Unicef: cala la mortalità infantile

Cala nel mondo la mortalità infantile dei bambini al di sotto dei 5 anni: 9,7 milioni l’anno, toccando il minimo storico, rispetto ai 13 milioni del 1990. A rendere noti i dati è l’Unicef. “Un momento importante – afferma il direttore generale Ann M. Veneman -: muoiono meno bambini che in passato”. Ma bisogna tenere alta la guardia, perché spiega, “9,7 milioni di morti infantili ogni anno è ugualmente un dato non accettabile”. Il buon risultato ottenuto, grazie al “successo sanitario”, deve diventare la leva per il raggiungimento degli Obiettivi di sviluppo del millennio: ridurre di due terzi la mortalità infantile tra il 1990 e il 2015. Un traguardo che salverebbe la vita di altri 5,4 milioni di bambini, da oggi al 2015.

Calano del 60% le morti da morbillo rispetto al 1999, con punte del 75% nell’Africa sub sahariana.

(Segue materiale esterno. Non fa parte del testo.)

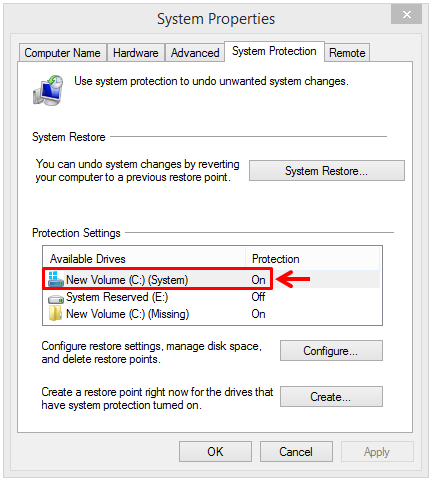The height and width of the screenshot is (481, 430).
Task: Select the Remote tab
Action: pos(347,53)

Si attesta così a 9,7 milioni il numero medio di bambini, sotto i 5 anni, che muoiono ogni anno nel mondo. I dati dell’ultima serie di indagini, condotta tra il 2005 e il 2006 in più di 50 paesi, è un’ampia fonte di informazione sui passi per raggiungere l’Obiettivo del millennio: ridurre di due terzi la mortalità infantile rispetto al 1990. Allattamento al seno esclusivo e immediato, vaccinazione contro il morbillo, somministrazione di vitamina A e zanzariere per prevenire la malaria sono alla base di questi risultati. Rispetto al passato, inoltre, è aumentato anche il sostegno alla sanità mondiale.

America latina e Caraibi sono vicini al raggiungimento dell’Obiettivo del millennio. I tassi di mortalità in queste aree è di 27 decessi infantili ogni 1.000 nati vivi, contro i 55 del 1990. Molti i paesi che hanno compiuto progressi: Marocco, Vietnam e Repubblica Dominicana che hanno ridotto le morti di bambini al di sotto di 5 anni di oltre un terzo. Ma i tassi restano comunque elevati, soprattutto nelle aree rurali e nelle famiglie più povere. Dei 9,7 milioni di morti infantili che si verificano ogni anno, 3,1 milioni avvengono nell’Asia meridionale e 4,8 nell’Africa sub-sahariana. Anche se, proprio in questa zona, sono stati conseguiti buoni risultati. Rispetto al periodo 2000-2004, la mortalità infantile è diminuita del 29% in Malawi, e di oltre il 20% in Etiopia, Mozambico, Namibia, Niger, Ruanda e Tanzania. Restano purtroppo elevati i decessi nell’Africa centrale e occidentale, così come nella zona meridionale dove i progressi ottenuti sono messi a rischio dalla diffusione dell’Hiv-Aids. (ANSA)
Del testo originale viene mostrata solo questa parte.